Photographs truly had not done the man justice. That expression packed enough charm to fascinate nearly anyone in a skirt.

“Cream. No sugar.”

“You’ll find cream down by the coffee.”

“What kind is it?”

“The kind from cows.”

“The coffee,” he said, hitting her with that smile again. “Jamaican? French roast?”

“Folgers,” she replied, politely. “That’ll be a dollar and a half.”

“I’ll get it,” Matt said.

“Already got it,” Cord replied. Pulling a money clip from his front pocket, he peeled off a five-dollar bill and nodded to the logo on her driver’s-side door. Mama O’Malley’s Catering was stenciled in a shamrock-green arc.

“So, who’s ‘Mama’?” he asked.

She darted a smile past his arm as another worker took a muffin and handed over his money. “That would be me.”

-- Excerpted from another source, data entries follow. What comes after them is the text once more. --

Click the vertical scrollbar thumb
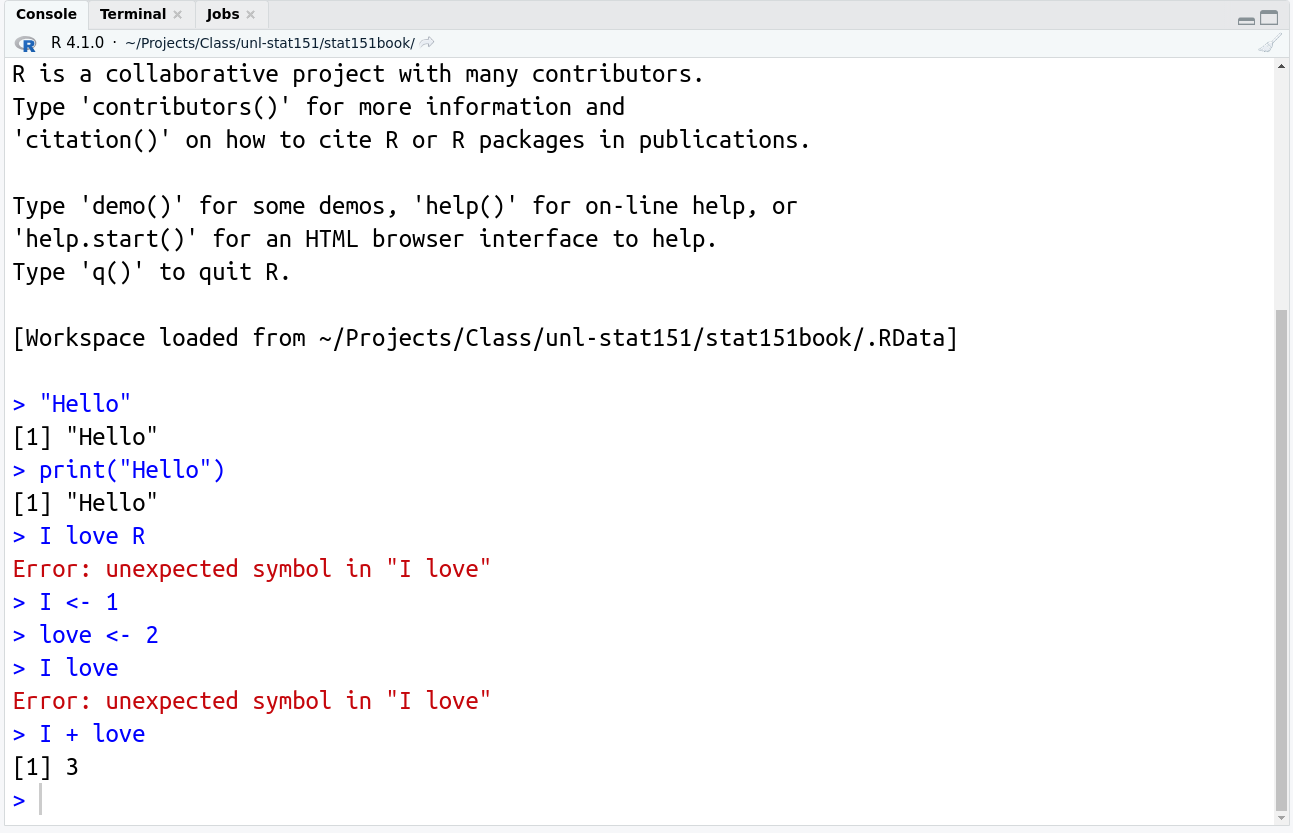Image resolution: width=1293 pixels, height=833 pixels. click(x=1282, y=560)
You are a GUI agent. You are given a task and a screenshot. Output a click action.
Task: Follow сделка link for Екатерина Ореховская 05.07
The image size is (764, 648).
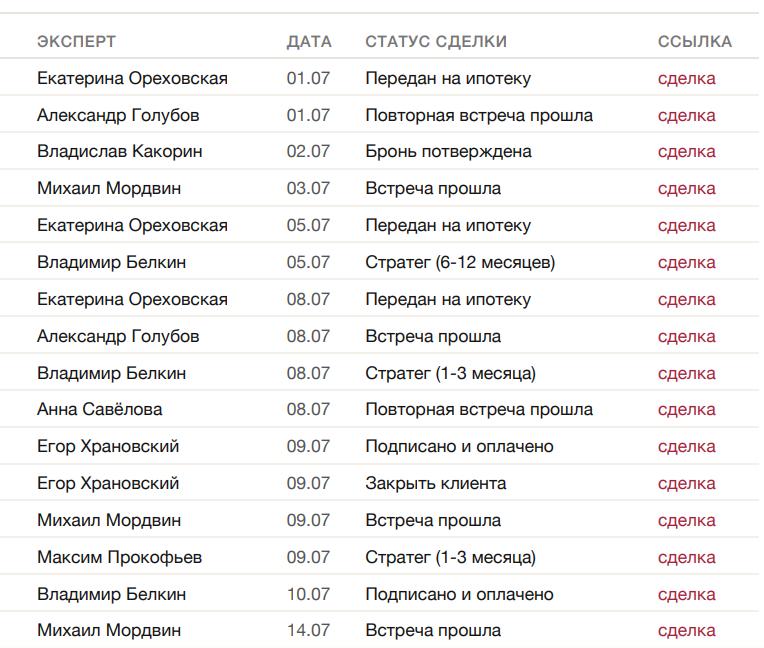[x=686, y=226]
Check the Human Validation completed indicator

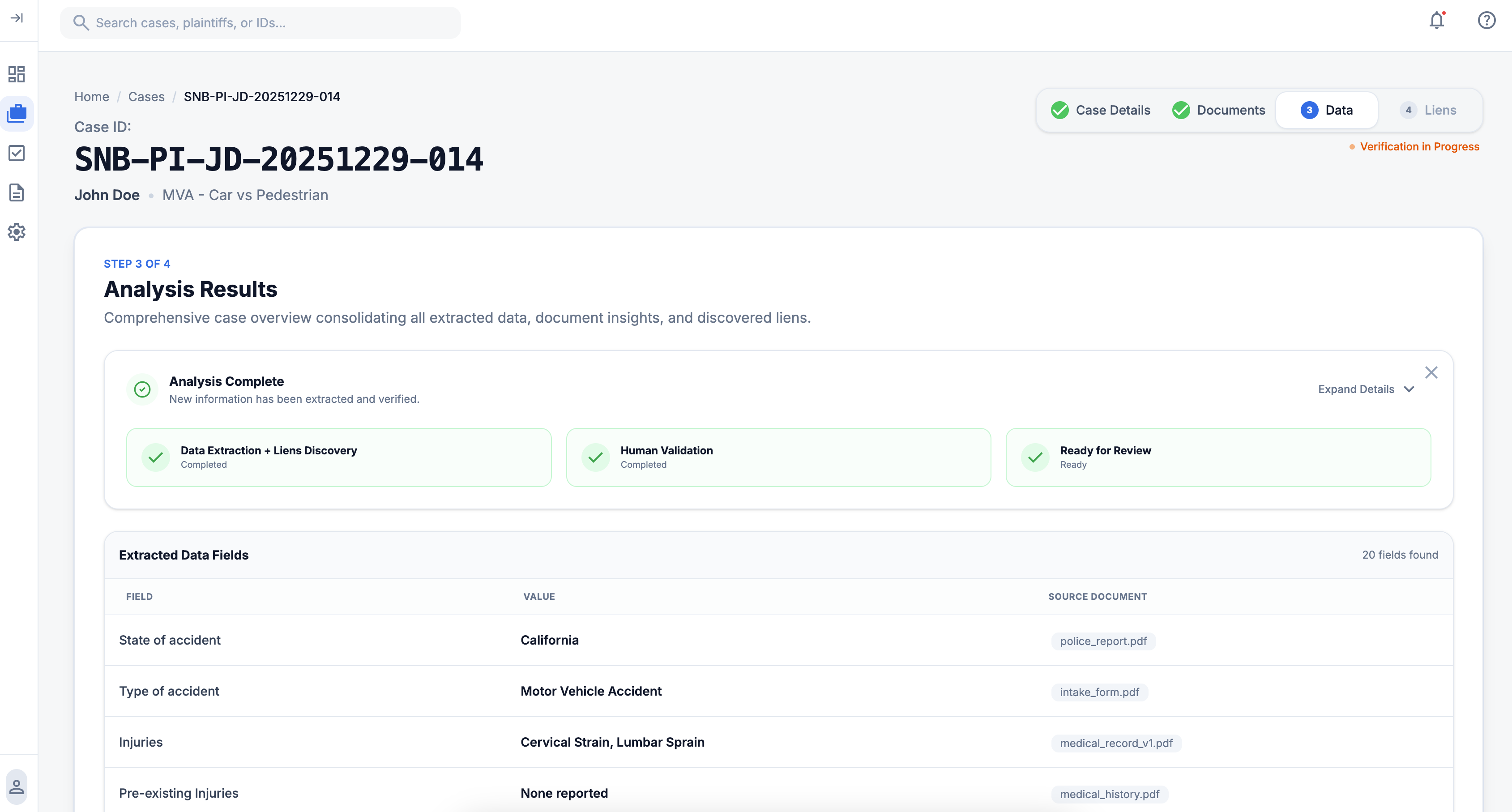click(x=596, y=457)
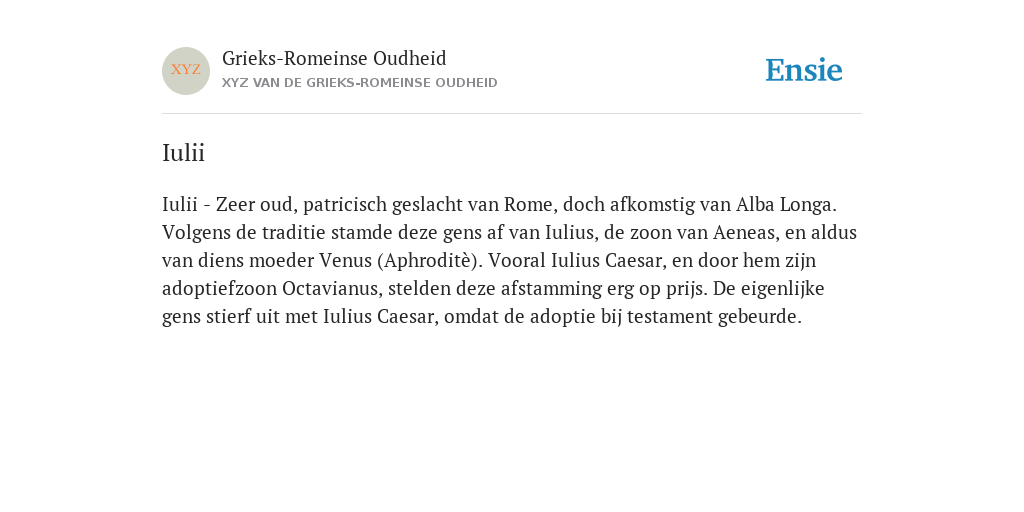This screenshot has height=512, width=1024.
Task: Click the word adoptiefzoon in the paragraph
Action: (219, 289)
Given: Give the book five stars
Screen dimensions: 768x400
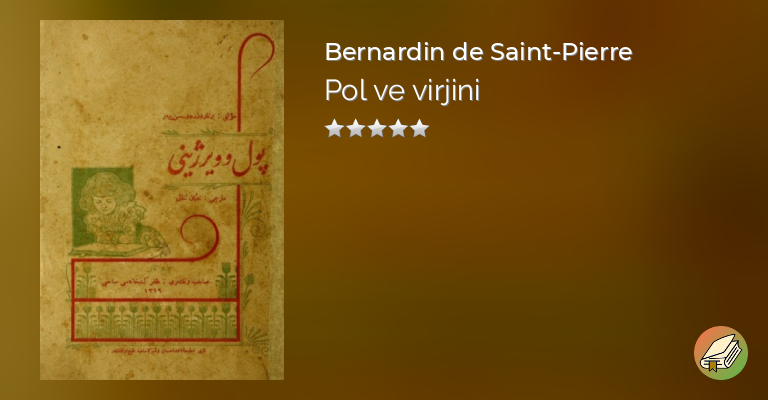Looking at the screenshot, I should click(420, 128).
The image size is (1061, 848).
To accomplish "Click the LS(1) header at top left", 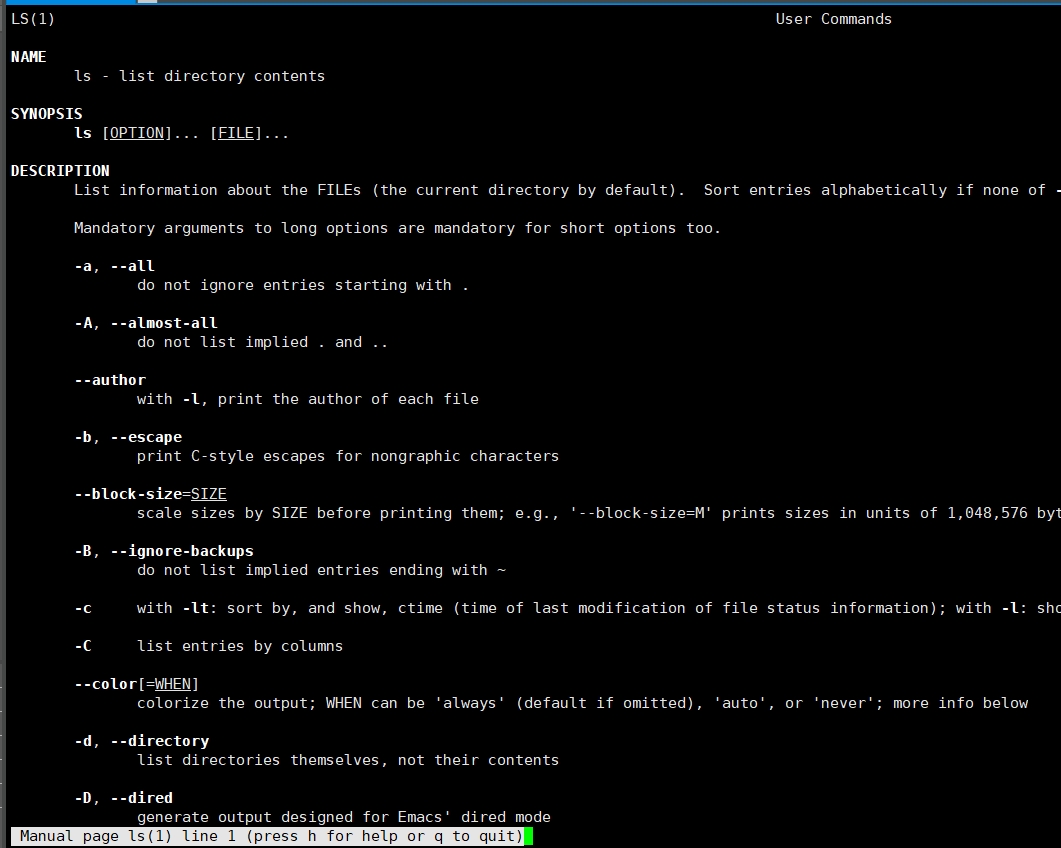I will pos(33,19).
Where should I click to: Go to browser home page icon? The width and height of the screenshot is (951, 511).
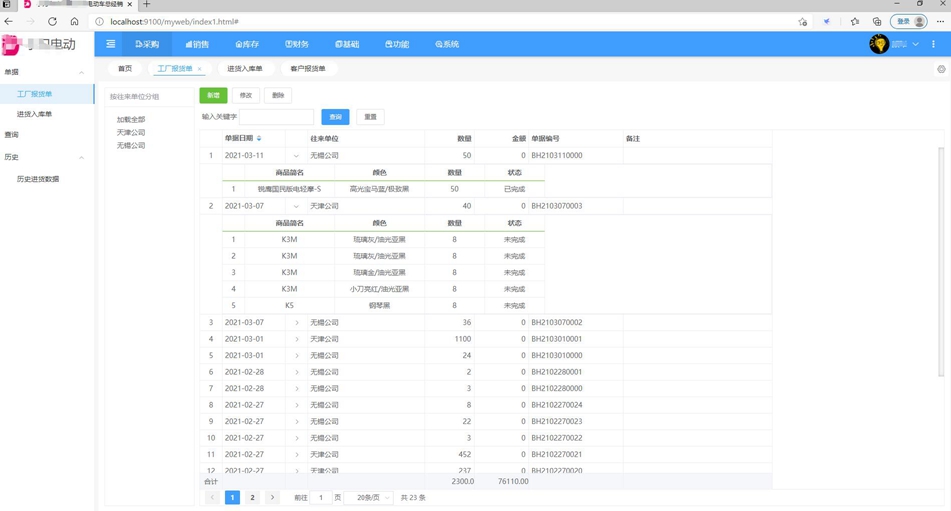(74, 21)
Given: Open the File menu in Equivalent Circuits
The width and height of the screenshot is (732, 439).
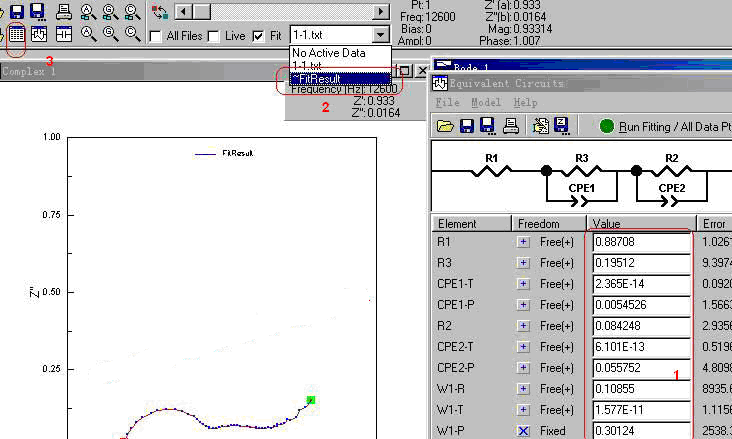Looking at the screenshot, I should pyautogui.click(x=447, y=102).
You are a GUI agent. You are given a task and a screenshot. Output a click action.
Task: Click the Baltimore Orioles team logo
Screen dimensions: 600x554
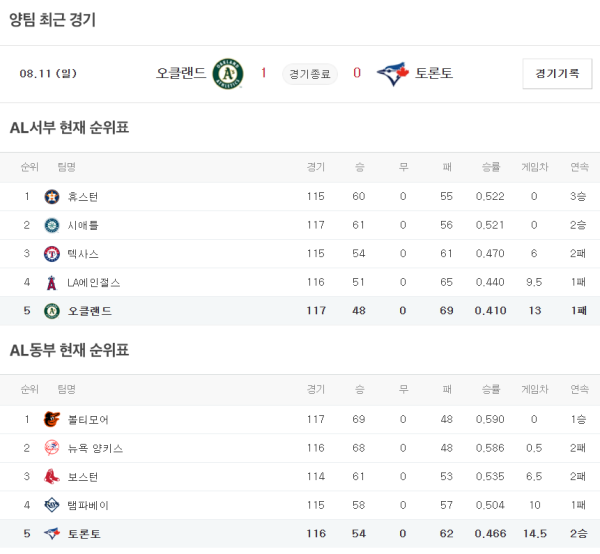pos(52,419)
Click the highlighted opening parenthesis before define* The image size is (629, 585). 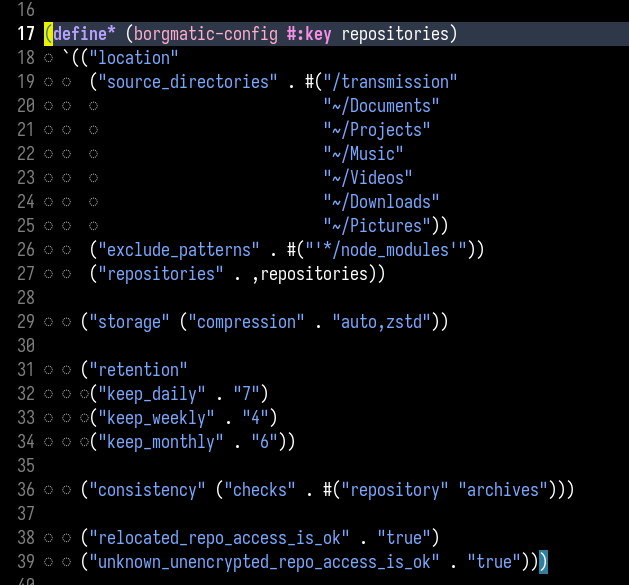coord(49,34)
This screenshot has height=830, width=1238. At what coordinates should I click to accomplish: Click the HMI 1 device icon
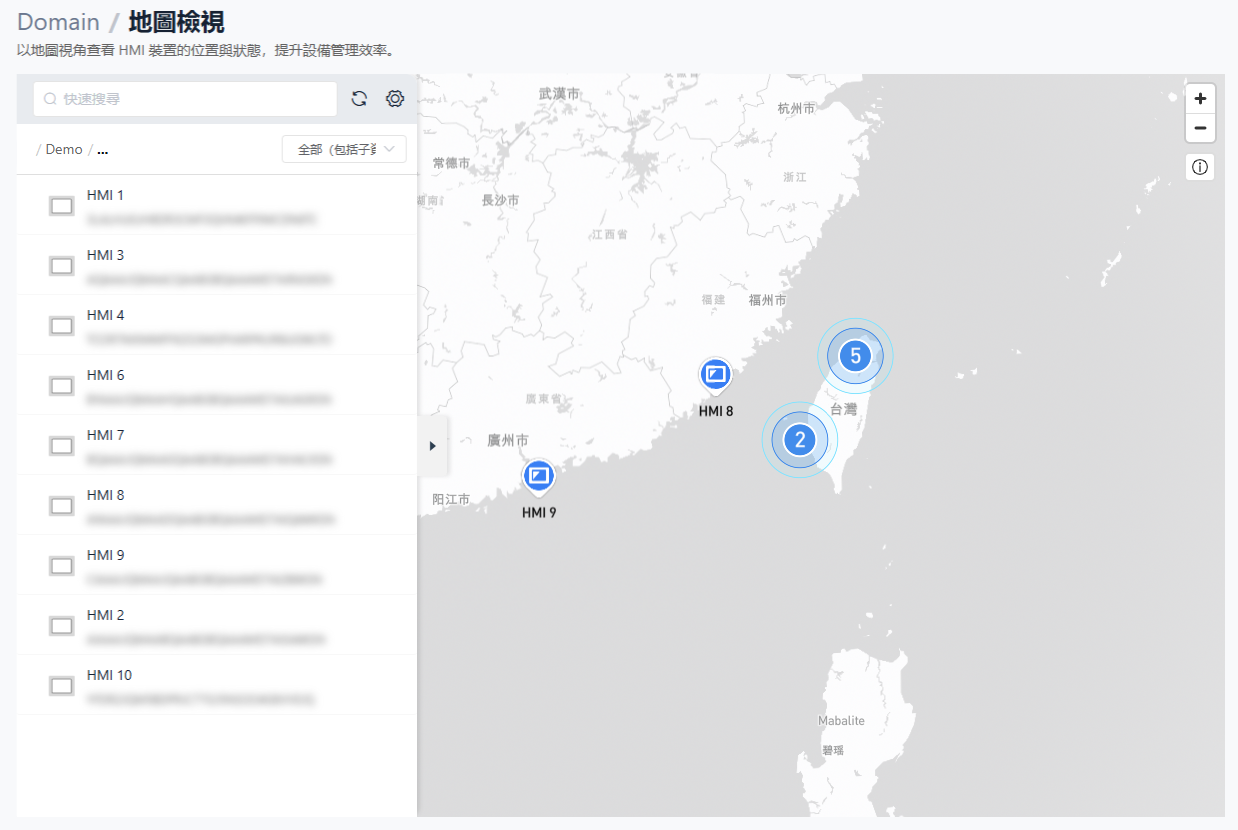[x=62, y=206]
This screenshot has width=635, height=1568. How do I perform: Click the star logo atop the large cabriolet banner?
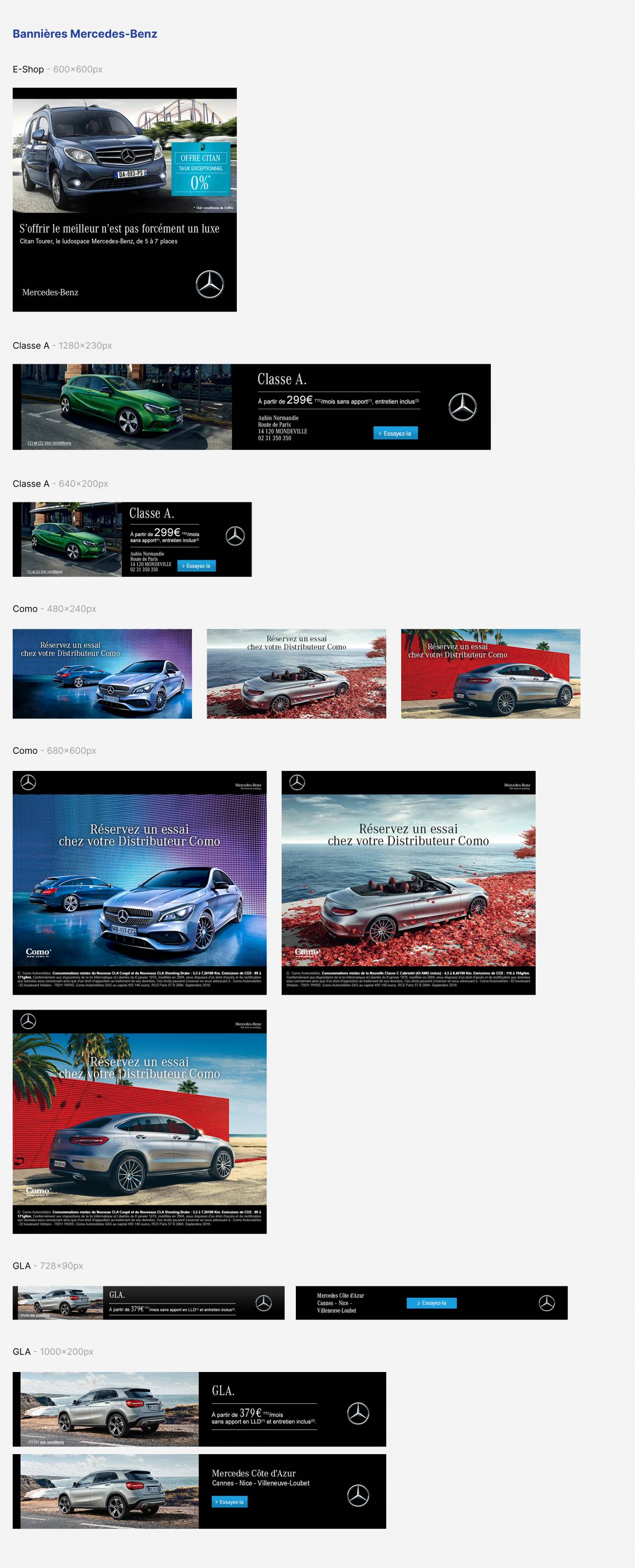[x=296, y=782]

One appraising eyebrow shot up. “You?’

“That’s right.”

Cord watched the tall brunette with the long, lanky body and the face of an angel hand over a cheese roll that the man behind him couldn’t reach. She wasn’t being especially rude or cool to him. Her tone even held the same hints of kindness he’d heard when she addressed everyone else. She just wasn’t giving him the same bright smile she’d seemed to manage for every single one of the other guys.

She didn’t seem interested in conversation with him, either.

He could always get a woman talking. Young. Old. In between. Especially in between.

Hating to think he was losing his touch, Cord skimmed a glance over her once more. “You don’t look anything like my idea of a Mama O’Malley,” he confessed, slowly shaking his head. She didn’t look like anyone’s mother. She had incredible eyes, skin so smooth it begged to be touched and a mouth that made his water just looking at her. And those legs. They went on forever. “Why do you call your business that?”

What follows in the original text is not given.